Confirmant sa démarche, cette autre voie intégrée à son langage formel témoigne d’une largeur de vue accrue à saisir les sujets, formes et matériaux. Ce projet photographique parle toujours de peinture, mais d’une peinture qui, en redécouvrant le monde, le saisit et le présente autrement.

The gallery is presenting simultaneously Stéphane La Rue’s last paintings and his first photographs. The two approaches start from the same reflection on art and its representations.

The series titled “Sols inapparents” results from a 6-month stay in Rome. Painter and non-photographer, La Rue disciplines himself with the camera, treating it as his only working tool. He compels himself to look differently at his new environment.

“While visiting churches and basilicas, I became entranced by the marble floors. My initial photographs were particularly concerned with their decorative aspect but to study these floors, I had to look at them closely and in detail. I looked at them through the lens of the camera from every possible point of view. The geometric patterns of the floors brought me to see space as perspective, an illusionist plan. Grooves, transparencies, colours, geometric patterns, all the anomalies created by the wear of time, helped to build my images. My intention no longer was to build a repertory. The floors themselves became the matrices of my explorations.”

The title of the corpus,“Sols inapparents”(Unseen Ground), borrowed from the poet Gilles Cyr, draws our attention toward the fact that our gaze on the floors of churches and basilicas is habitually a careless gaze which is met by seductive architectural and decorative surfaces forcing us to us look up!

Formal exploration of the Roman floors recalls recurring themes in the artist’s work. The wood frames of the paintings of La Rue reminds us of the veins and textures of marble floors, intersecting with geometric patterns and boundaries between space, surface and volumes. As in his pictorial work, the recognized connections of materiality and attention to forms and to planes, dominate. Photography, intrinsically of the order of illusion, makes us want to review, that is, to re-see, the meaning of La Rue’s painting as object.

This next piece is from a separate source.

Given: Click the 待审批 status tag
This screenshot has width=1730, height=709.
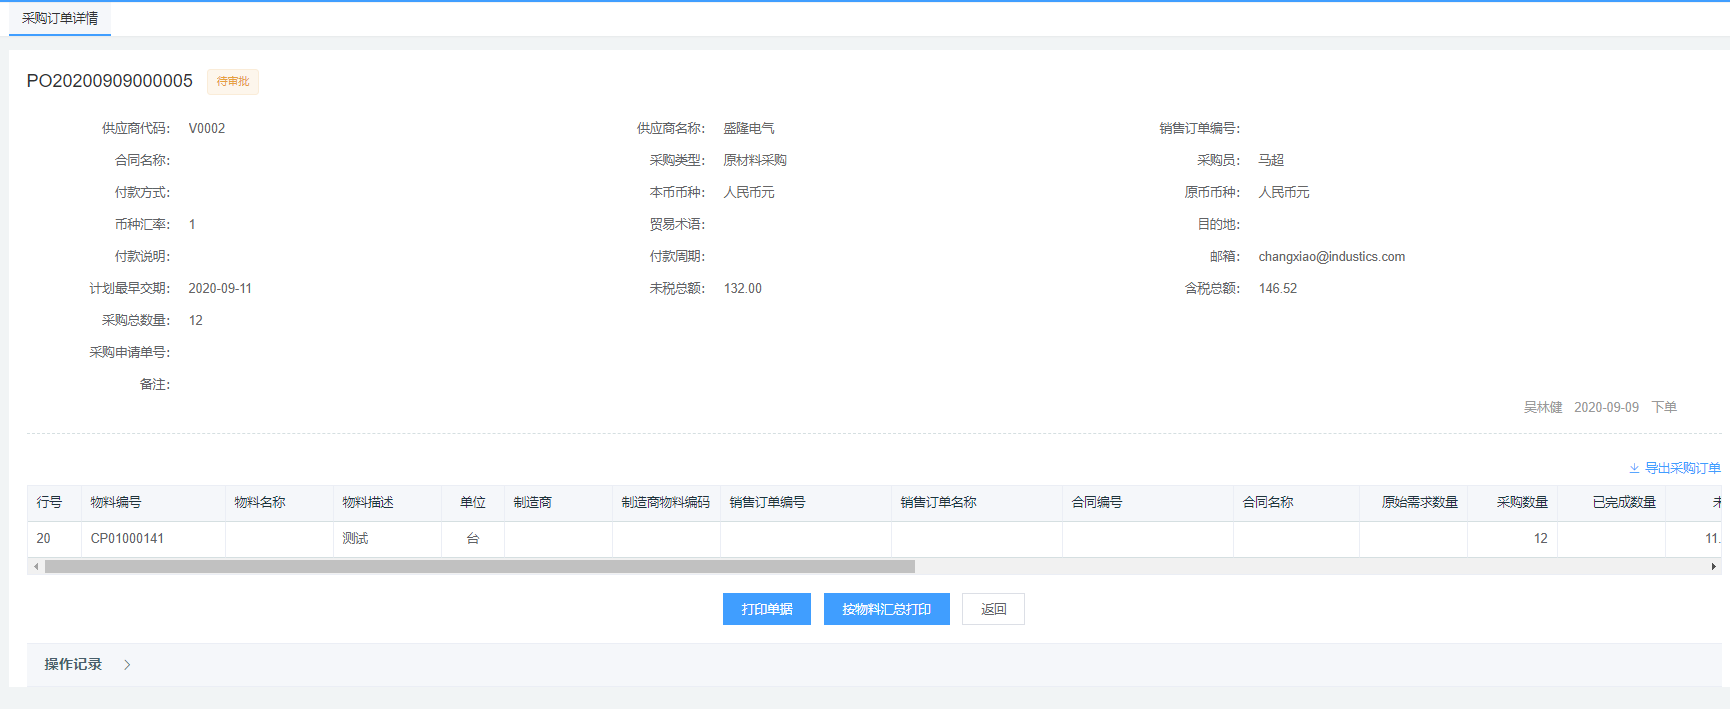Looking at the screenshot, I should click(233, 82).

“I reflect on the impossibility of representation. Yet these images, while representing floors, transport us to a strange space. I question the passage (or rather the possible back and forth) between photography and painting, the need to contact the material despite the use of technological tools.”

This series, based upon a stay in Rome, reveals itself to be an important locus of exploration. It renews La Rue’s pictorial language through photography by radically investigating illusionist space.

Confirming La Rue’s process, this new path integrates perfectly into his chosen formal language and gives added depth to his handling of subjects, shapes and materials. La Rue’s photographic project always refers to painting, but to painting which, by rediscovering the world, takes it in hand and reinvents it.